TOK TOK TOK, terdengar suara itu berulang kali, yang memaksaku untuk bangun pada akhirnya. Kupikir itu berasal dari arah pintu, rupanya dugaanku salah. Suara itu berasal dari tongkat sapuku yang mengetuk-ngetukkan tongkatnya pada lantai. Kukira dia mencoba membangunkanku.

"Ini masih pagi," Erangku sambil memeluk selimutku kembali. Lagi-lagi suara itu mengganggu tidurku, yang membuatku akhirnya berdecak geram. "Ada apa, sih?!"

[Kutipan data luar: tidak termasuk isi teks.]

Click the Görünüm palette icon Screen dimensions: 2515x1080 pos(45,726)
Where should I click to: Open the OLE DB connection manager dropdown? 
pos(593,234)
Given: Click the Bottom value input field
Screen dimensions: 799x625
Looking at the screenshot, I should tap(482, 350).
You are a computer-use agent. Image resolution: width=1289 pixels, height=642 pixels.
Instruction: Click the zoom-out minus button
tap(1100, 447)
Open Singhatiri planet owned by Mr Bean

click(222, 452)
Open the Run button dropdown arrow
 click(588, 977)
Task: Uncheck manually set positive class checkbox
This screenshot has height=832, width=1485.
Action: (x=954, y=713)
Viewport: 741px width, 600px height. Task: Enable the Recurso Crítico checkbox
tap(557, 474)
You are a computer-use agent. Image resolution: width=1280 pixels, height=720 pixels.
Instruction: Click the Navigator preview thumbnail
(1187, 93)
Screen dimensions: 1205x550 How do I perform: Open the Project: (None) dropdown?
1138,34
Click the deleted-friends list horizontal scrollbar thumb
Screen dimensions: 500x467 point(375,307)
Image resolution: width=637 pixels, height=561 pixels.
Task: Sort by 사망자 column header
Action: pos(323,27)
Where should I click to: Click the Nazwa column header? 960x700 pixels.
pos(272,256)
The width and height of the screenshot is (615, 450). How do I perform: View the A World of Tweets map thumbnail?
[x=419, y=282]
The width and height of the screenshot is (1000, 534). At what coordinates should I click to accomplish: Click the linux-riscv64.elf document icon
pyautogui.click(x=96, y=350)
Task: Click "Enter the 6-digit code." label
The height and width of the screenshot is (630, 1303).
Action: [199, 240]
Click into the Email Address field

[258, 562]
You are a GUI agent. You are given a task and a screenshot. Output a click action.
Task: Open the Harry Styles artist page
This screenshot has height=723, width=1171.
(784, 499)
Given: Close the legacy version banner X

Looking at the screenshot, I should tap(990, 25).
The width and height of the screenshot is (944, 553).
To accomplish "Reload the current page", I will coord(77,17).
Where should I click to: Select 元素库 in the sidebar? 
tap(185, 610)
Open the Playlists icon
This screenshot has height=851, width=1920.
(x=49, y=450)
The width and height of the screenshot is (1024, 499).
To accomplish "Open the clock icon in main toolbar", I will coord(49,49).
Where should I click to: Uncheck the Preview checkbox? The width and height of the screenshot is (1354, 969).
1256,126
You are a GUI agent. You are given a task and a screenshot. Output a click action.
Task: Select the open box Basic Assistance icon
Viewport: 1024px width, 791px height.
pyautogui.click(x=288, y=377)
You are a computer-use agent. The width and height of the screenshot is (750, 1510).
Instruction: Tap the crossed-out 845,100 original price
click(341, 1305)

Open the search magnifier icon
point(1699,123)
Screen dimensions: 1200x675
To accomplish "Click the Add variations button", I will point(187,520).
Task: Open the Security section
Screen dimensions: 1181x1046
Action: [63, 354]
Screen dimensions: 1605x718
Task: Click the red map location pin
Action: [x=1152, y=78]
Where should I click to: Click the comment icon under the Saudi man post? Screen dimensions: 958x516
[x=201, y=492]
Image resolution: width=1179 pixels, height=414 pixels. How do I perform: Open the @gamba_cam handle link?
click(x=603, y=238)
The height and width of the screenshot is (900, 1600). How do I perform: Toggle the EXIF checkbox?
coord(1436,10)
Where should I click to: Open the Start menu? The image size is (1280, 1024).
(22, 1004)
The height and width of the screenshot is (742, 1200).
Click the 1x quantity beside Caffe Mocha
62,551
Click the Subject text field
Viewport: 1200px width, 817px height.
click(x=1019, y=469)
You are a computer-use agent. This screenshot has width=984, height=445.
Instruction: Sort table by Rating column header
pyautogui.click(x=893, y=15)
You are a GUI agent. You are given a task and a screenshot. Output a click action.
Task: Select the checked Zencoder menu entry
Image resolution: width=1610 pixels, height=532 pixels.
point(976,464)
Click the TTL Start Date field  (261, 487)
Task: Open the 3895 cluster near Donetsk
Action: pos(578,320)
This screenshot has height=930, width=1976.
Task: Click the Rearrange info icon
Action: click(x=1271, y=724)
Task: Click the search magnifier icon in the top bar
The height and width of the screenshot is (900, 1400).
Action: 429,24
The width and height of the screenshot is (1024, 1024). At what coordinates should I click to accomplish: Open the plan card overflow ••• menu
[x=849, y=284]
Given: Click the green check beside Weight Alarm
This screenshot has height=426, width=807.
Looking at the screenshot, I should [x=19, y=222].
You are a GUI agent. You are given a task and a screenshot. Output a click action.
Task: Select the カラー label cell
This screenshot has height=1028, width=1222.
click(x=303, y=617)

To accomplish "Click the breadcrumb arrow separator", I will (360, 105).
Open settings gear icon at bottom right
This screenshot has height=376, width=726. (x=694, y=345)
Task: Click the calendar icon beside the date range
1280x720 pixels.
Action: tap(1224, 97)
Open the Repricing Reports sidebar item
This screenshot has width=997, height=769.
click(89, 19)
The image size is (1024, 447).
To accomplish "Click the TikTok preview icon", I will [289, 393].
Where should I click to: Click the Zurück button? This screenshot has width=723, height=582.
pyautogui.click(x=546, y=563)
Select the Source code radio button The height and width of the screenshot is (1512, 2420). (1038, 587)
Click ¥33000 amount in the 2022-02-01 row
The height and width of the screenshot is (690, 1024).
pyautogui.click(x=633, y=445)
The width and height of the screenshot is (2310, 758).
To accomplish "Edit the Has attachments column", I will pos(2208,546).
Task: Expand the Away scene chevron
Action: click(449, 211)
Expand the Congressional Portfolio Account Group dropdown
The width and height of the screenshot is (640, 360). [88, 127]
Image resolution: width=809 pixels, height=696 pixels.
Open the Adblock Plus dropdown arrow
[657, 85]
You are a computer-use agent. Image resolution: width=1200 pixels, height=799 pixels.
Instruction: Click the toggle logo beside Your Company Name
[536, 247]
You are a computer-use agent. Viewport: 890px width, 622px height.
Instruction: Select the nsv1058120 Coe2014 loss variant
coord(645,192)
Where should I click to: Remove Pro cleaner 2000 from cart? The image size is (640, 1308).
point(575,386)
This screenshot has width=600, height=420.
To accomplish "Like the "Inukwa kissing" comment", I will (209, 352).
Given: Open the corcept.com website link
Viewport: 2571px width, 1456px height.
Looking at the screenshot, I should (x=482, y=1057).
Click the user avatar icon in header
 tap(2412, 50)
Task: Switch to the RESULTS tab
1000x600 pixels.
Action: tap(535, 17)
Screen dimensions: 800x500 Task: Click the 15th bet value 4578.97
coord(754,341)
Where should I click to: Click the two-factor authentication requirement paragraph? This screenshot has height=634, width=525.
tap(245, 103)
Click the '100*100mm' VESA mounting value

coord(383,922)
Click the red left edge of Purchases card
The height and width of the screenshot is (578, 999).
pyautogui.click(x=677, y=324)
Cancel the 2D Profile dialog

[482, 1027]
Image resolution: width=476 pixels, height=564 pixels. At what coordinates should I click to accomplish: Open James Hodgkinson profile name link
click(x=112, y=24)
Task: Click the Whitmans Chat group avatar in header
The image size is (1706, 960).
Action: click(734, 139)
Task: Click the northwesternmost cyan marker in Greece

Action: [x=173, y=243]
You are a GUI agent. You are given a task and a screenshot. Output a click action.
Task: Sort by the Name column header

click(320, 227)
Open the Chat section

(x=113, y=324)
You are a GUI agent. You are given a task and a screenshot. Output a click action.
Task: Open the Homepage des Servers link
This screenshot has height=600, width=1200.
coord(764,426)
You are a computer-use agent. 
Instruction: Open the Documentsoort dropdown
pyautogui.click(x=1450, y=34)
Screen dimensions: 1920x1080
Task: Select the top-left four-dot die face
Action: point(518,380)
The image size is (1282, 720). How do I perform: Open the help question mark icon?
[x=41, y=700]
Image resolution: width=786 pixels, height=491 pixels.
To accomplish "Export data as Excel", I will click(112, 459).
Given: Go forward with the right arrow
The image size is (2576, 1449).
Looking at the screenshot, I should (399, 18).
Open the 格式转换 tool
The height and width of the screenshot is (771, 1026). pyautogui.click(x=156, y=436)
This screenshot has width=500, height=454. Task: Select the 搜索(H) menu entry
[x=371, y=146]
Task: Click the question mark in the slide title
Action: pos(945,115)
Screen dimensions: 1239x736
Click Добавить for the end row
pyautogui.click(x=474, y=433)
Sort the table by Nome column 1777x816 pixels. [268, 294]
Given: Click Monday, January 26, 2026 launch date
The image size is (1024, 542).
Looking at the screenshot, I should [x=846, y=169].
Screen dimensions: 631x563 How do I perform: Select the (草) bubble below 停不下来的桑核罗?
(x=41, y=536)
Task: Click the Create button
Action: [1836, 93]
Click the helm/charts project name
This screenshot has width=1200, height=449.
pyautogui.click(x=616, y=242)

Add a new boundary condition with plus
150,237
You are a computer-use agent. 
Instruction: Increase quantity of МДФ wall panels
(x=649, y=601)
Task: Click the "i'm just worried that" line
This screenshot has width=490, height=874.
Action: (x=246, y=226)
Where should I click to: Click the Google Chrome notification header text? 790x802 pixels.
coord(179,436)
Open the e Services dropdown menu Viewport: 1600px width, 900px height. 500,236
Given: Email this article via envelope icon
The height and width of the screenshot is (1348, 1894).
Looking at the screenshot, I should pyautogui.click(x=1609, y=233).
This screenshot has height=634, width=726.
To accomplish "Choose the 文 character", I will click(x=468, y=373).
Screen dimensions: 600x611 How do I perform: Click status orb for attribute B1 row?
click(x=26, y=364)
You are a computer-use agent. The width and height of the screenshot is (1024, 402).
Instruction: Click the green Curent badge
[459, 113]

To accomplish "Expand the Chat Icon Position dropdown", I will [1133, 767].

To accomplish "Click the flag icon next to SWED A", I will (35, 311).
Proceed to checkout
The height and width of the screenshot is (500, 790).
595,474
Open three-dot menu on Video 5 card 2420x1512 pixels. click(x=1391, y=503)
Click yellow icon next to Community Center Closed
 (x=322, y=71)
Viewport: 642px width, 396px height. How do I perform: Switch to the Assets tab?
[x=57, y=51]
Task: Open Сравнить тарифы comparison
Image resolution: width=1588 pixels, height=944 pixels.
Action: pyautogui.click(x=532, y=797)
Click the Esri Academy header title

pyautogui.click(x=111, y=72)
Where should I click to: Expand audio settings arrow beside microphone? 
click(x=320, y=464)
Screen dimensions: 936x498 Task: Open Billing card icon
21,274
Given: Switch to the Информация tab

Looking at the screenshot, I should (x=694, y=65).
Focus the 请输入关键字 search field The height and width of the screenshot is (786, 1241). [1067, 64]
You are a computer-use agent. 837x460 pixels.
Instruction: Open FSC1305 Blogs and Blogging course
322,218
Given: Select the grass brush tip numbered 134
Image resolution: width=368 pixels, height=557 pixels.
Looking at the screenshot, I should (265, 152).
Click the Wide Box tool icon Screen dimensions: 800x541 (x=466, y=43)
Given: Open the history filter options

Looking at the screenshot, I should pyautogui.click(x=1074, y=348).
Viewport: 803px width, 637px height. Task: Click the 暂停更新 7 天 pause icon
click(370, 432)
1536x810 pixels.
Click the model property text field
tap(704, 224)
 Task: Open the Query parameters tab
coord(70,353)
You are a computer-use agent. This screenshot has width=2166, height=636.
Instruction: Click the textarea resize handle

Sapuku segera terbang menuju jendelaku yang ditutup oleh tirai, aku melihat usahanya untuk mengeser tirai dengan kesusahan. Merasa kasihan, akhirnya aku bangkit sendiri dan melihat apa yang sebenarnya terjadi. Dan saat aku menyibakkan tirai, aku hanya bisa melongo panjang.

"...Keren sekali!"

Ini benar-benar keren, maksudku, kemarin keadaan di sini masih terlihat biasa-biasa saja. Sekarang, aku bisa melihat ada banyak gelembung yang tak habis-habisnya muncul dari sana. Bendera warna-warni menghiasi hampir diseluruh tempat, bahkan aku bisa melihat kelopak bunga warna-warni yang berserakan, namun bergerak memutar layaknya menari.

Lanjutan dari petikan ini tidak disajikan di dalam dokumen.